Dass viele Menschen unter einer Katzenhaarallergie leiden und keine Katze als Haustier halten können, ist allgemein bekannt. Doch Katzen können auch allergisch auf Menschen reagieren. Einer Studie der Universität von Edinburgh zufolge sind etwa zwei von 100 Katzen betroffen. Besonders häufig leiden übrigens Siamkatzen unter der Anwesenheit von Homo Sapiens. Tierärzte vermuten, dass auch Hunde unter einer Menschenallergie leiden können, doch dieser Bereich ist bislang noch weniger erforscht.

Wie drückt sich eine Menschenallergie aus?

Die Menschenallergie bei Katzen zeigt sich kaum anders als die Katzenallergie der Menschen: Die Katze leidet unter vor allem unter menschlichen Haut- und Haarpartikeln, bzw. unter den darin enthaltenen Proteinen. Streichelt und krault der Mensch seine Katze, werden die Proteine auf das Tier übertragen, das mit Schnupfen, Husten und Juckreiz reagiert.

Wie bei anderen Allergien kann nur ein Ausschlusstest Gewissheit verleihen: Treten die Symptome immer dann auf, wenn das Tier längere Zeit mit seinem Besitzer war und verschwinden sie vollständig, wenn sich das Tier einige Tage bei einer anderen Person aufhält, muss wohl von einer Menschenallergie die Rede sein.

Was tun bei einer Menschenallergie?

Leidet ein Katzenbesitzer unter einer Katzenhaarallergie, wird ihm meist nahegelegt, sich von dem Tier zu trennen. Es ist seine freiwillige Entscheidung, die allergischen Symptome aus Liebe zum eigenen Tier zu ertragen. Umgekehrt hat die Katze jedoch keine Gelegenheit, sich von ihrem Menschen zu trennen, weil sie gegen ihn allergisch ist. Sollte das Tier an einer Menschenallergie leiden, muss der Besitzer selbst entscheiden, ob er die Katze lieber in andere liebevolle Hände gibt (gegen die Mieze nicht allergisch ist) oder sie mit ihren Problemen leben lässt.
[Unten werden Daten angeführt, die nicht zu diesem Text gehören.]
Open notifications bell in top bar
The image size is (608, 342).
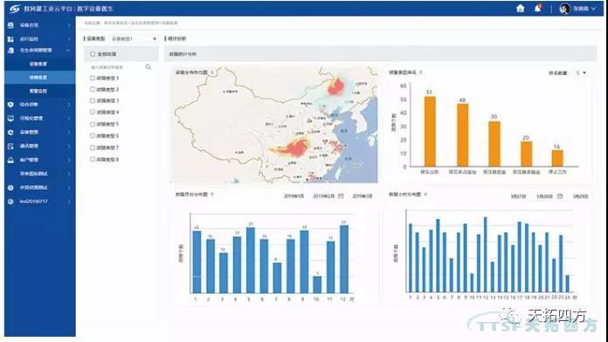tap(538, 8)
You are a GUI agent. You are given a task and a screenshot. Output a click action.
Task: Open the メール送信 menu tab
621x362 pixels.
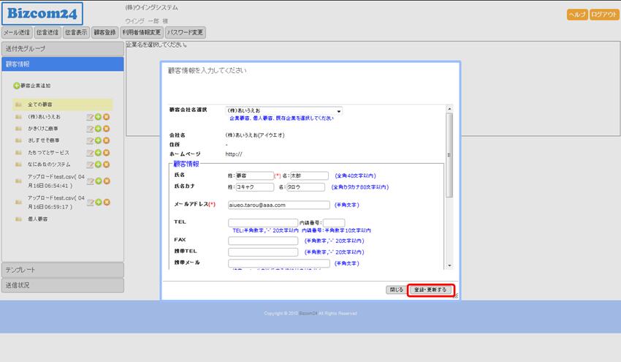click(17, 33)
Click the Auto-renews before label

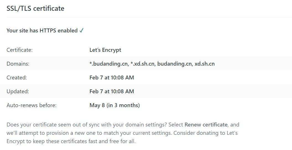(x=31, y=105)
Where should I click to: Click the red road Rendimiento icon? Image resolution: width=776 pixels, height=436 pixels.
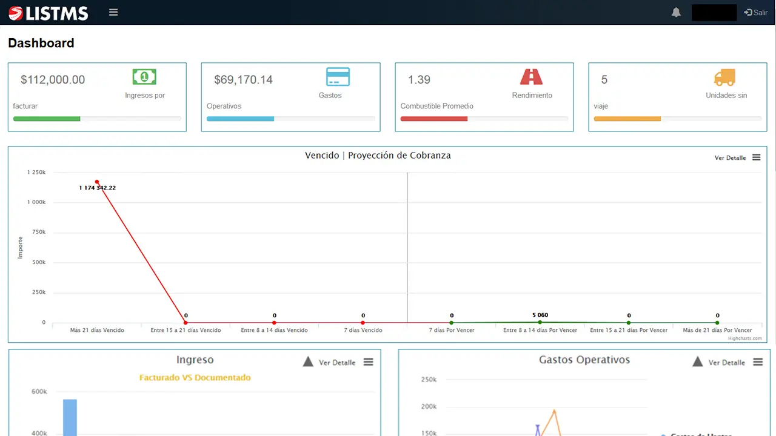[x=531, y=77]
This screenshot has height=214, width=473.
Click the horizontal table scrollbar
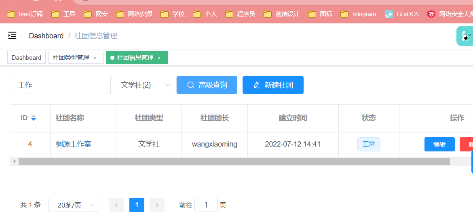point(234,162)
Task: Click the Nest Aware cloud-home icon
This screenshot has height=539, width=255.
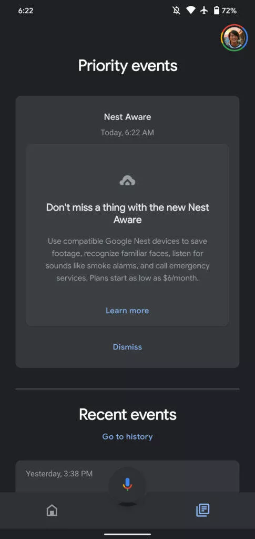Action: click(x=127, y=181)
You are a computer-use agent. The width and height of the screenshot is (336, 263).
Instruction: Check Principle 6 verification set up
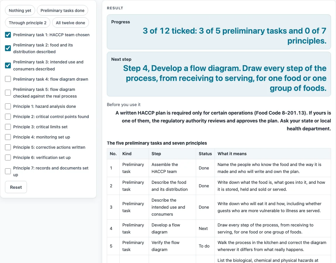point(8,158)
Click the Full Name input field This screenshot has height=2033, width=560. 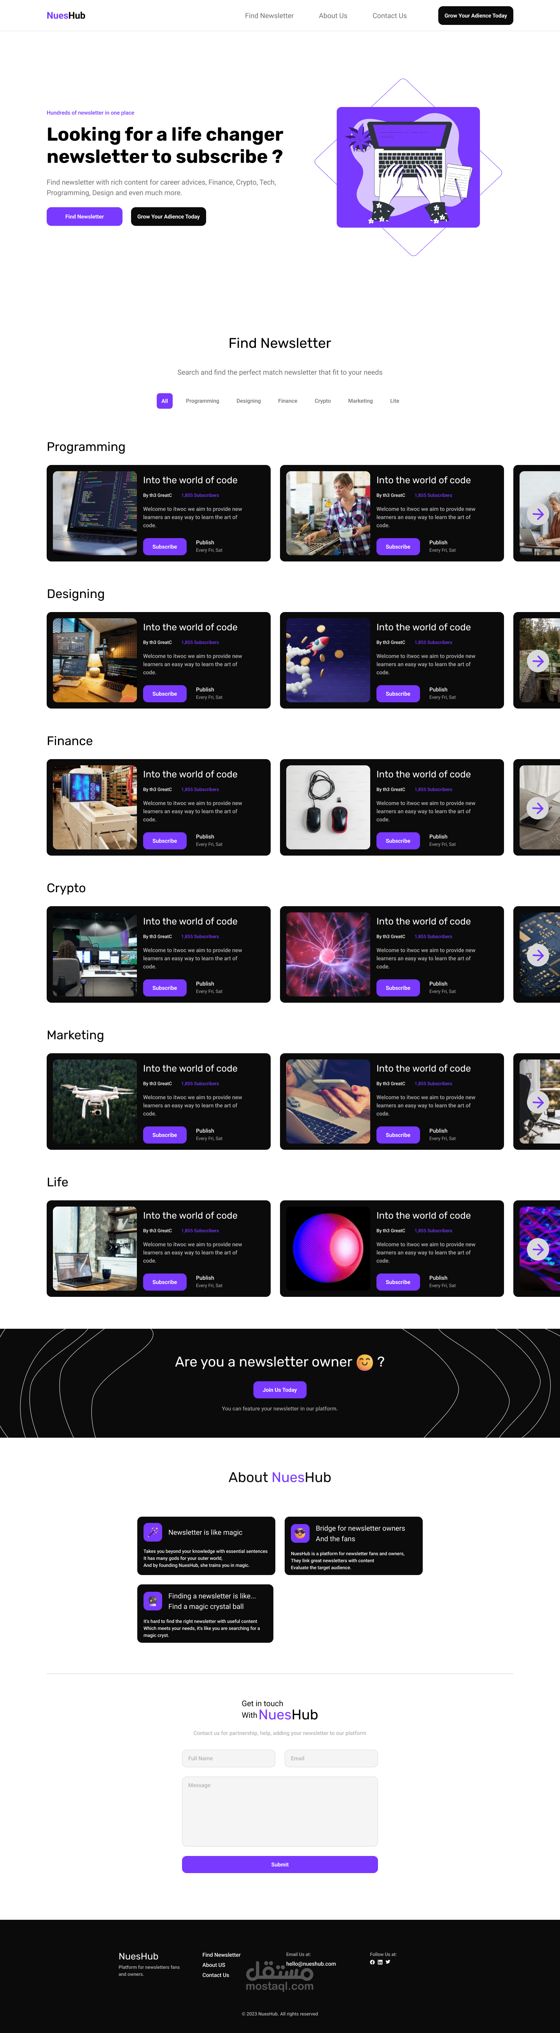pyautogui.click(x=229, y=1758)
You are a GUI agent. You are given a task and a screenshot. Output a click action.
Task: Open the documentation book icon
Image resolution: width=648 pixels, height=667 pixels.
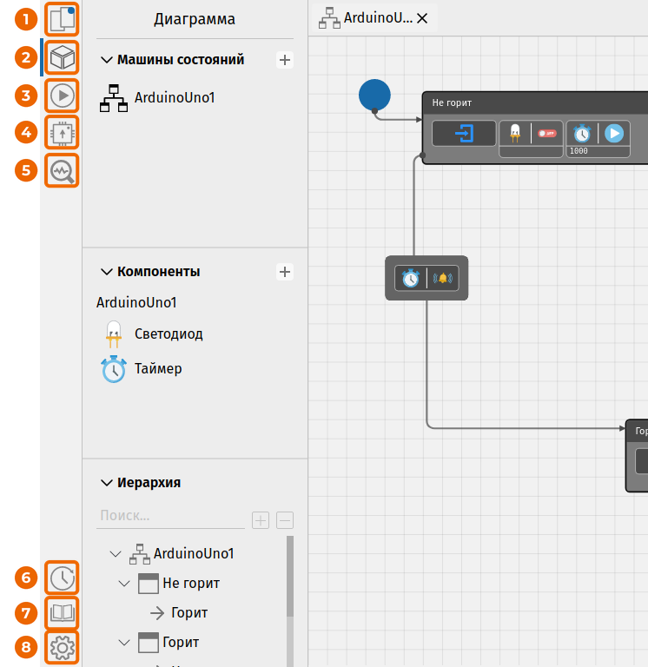pos(63,612)
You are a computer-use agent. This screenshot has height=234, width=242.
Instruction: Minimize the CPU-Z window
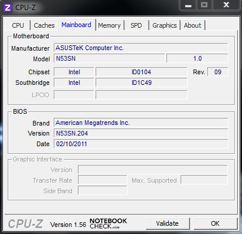point(188,5)
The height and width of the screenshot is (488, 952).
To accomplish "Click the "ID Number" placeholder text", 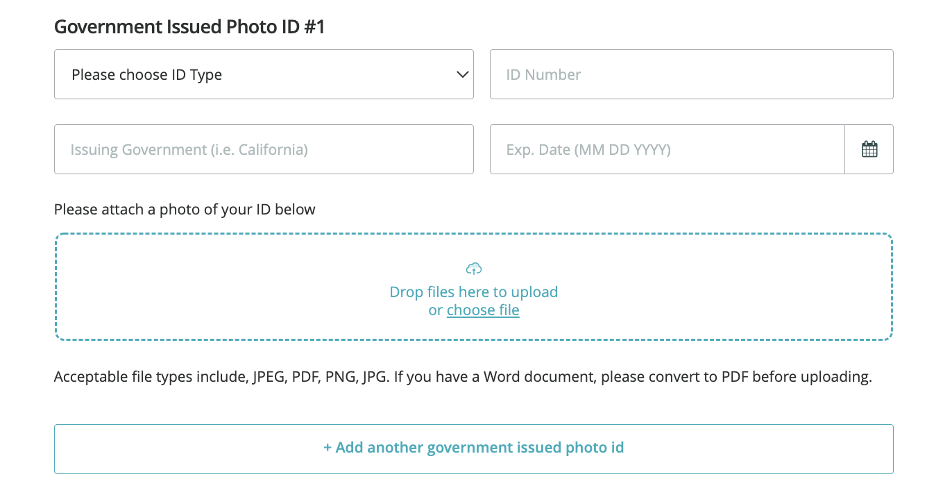I will tap(543, 74).
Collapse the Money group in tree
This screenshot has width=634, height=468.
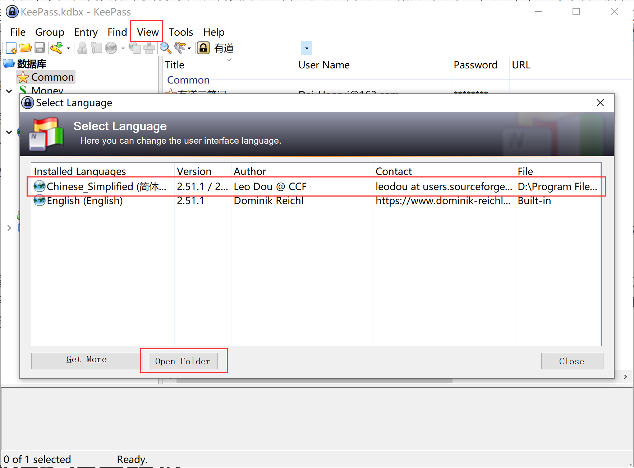(9, 91)
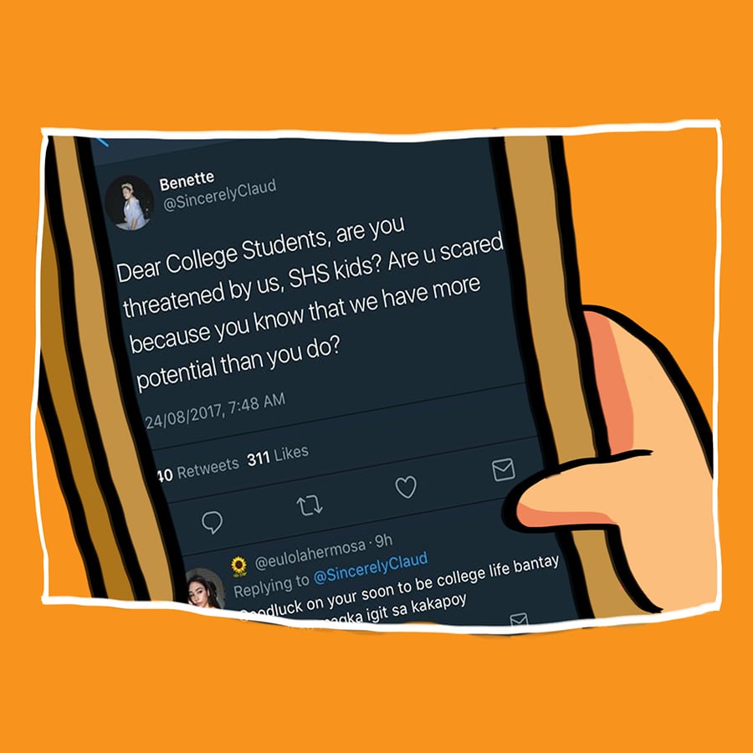The width and height of the screenshot is (753, 753).
Task: Tap the reply speech bubble icon
Action: tap(212, 522)
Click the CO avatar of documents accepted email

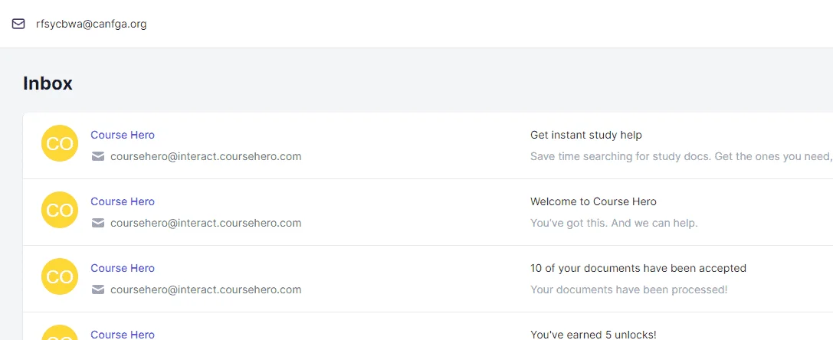click(60, 276)
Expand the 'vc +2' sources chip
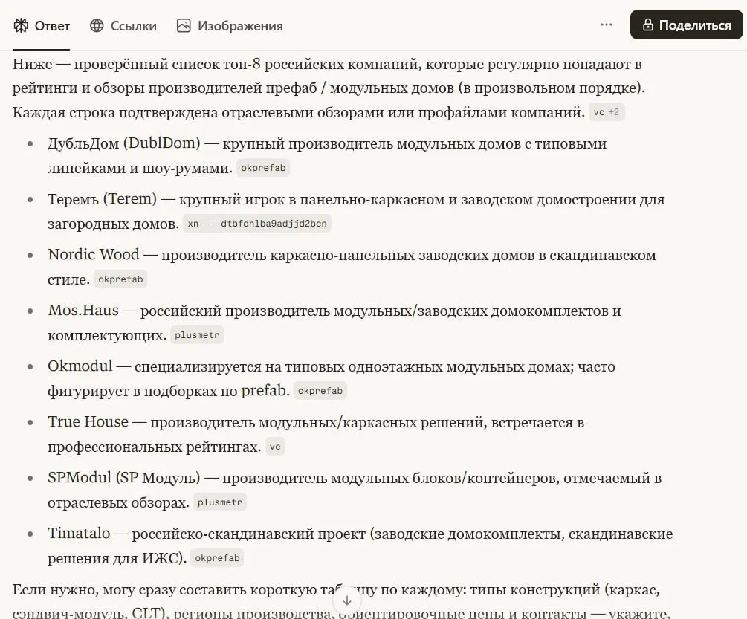The width and height of the screenshot is (747, 619). 607,112
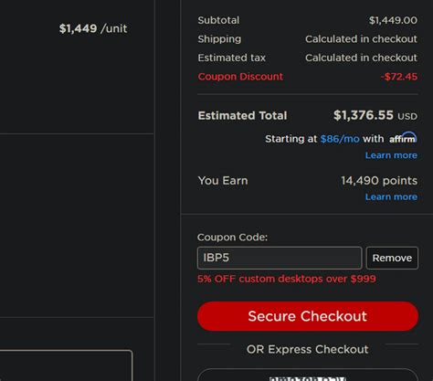433x381 pixels.
Task: Click the $1,449.00 subtotal amount
Action: pos(393,20)
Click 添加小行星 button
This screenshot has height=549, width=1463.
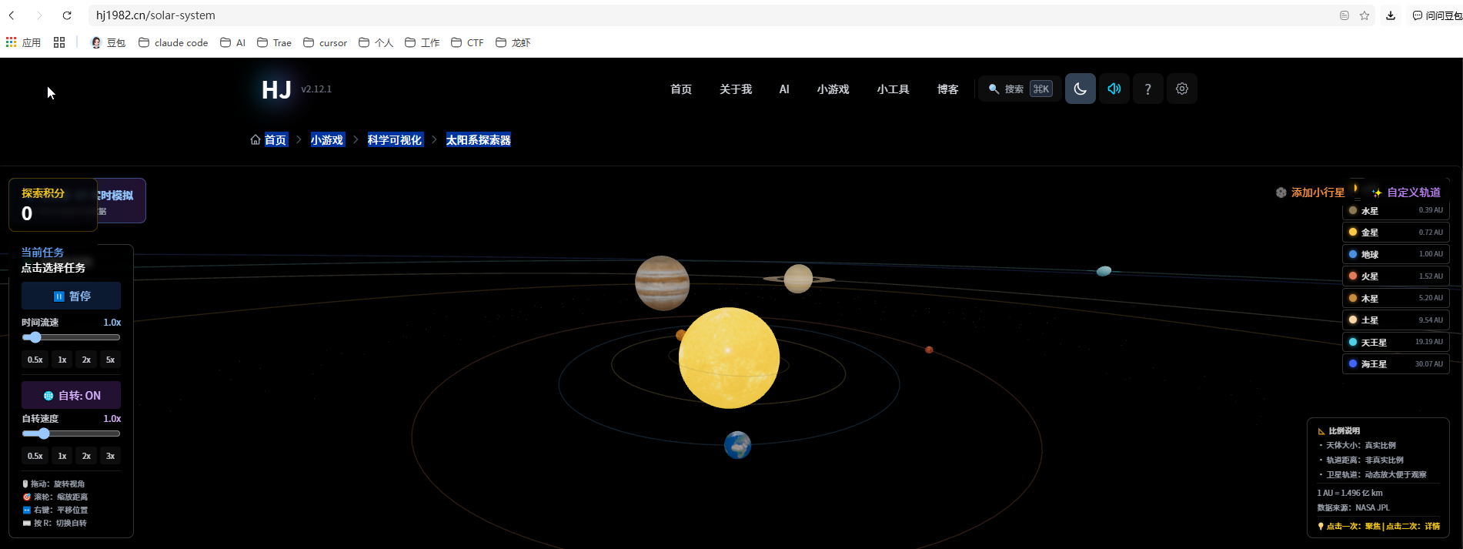click(x=1311, y=192)
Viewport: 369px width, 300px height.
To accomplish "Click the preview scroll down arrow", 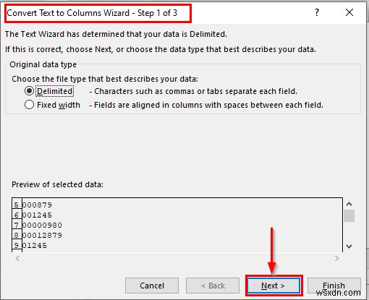I will [349, 247].
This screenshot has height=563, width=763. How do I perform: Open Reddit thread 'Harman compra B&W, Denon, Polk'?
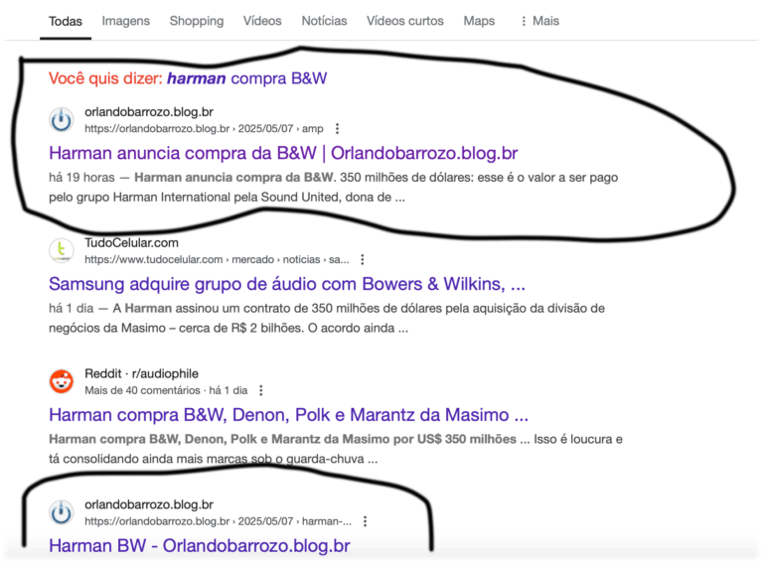[288, 415]
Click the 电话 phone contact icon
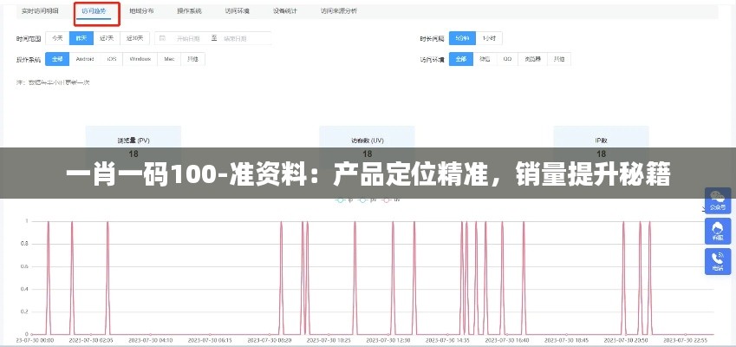Viewport: 736px width, 347px height. click(x=718, y=261)
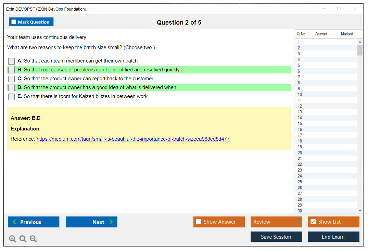Expand the Review dropdown arrow

pos(297,222)
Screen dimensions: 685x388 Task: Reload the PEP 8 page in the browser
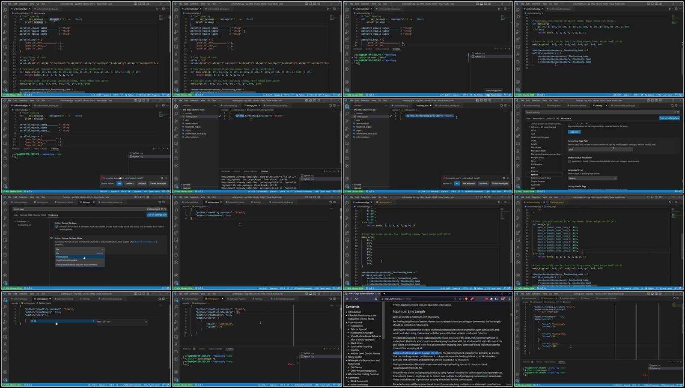[356, 299]
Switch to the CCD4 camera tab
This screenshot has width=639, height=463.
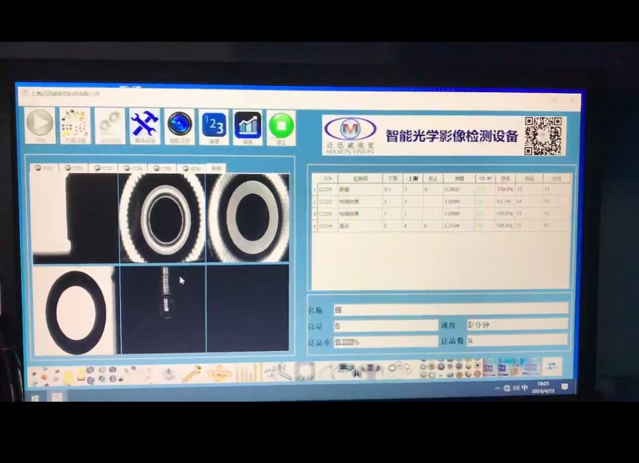coord(133,169)
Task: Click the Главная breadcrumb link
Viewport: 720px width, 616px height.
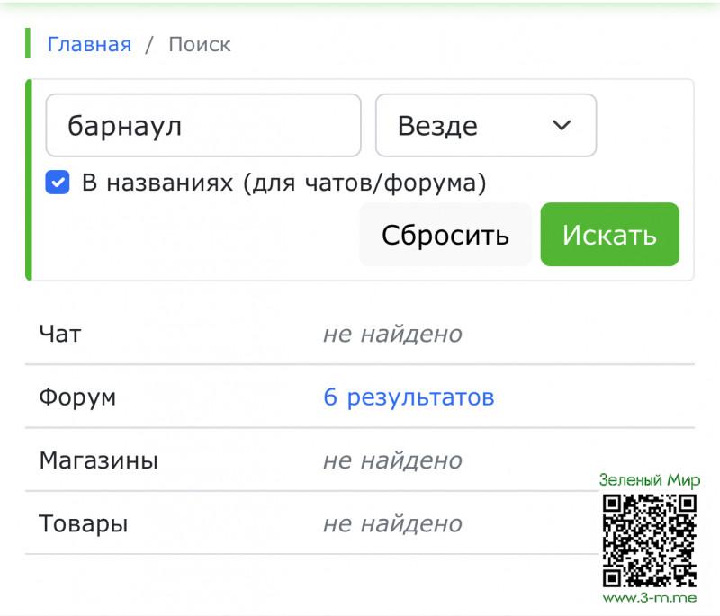Action: 89,44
Der Mensch kann immerhin einiges dazu beitragen, der Katze (oder auch einem allergischen Hund) das Leben zu erleichtern. So sollte das Tier auf keinen Fall im Bett schlafen, in dem sich besonders viele menschliche Hautschuppen befinden. Auch Rauch und Staub verschlimmern die Symptome, so dass der Besitzer auf das Rauchen verzichten sollte. Weiterhin sollte er stets gründlich staubsaugen (am besten mit einem Allergiestaubsauger) und auf die eigene Hautpflege achten. Trockene Haut neigt verstärkt zum Schuppen, so dass die allergieauslösenden Proteine leichter verteilt werden.

Gibt es keine Allergietherapie für Tiere?

Die Forschung steckt derzeit noch in den Kinderschuhen. Tierärzte raten davon ab, menschliche Allergiemittel wie Antihistaminika beim Haustier einzusetzen, da der tierische Stoffwechsel grundsätzlich unterschiedlich auf verschiedenste Mittel reagiert. Der Tierarzt kann jedoch einige leichte Mittel verordnen, die zumindest die Symptome lindern. An einer Hyposensibilisierung der Tiere und Therapien mittels Inhalatoren wird gearbeitet.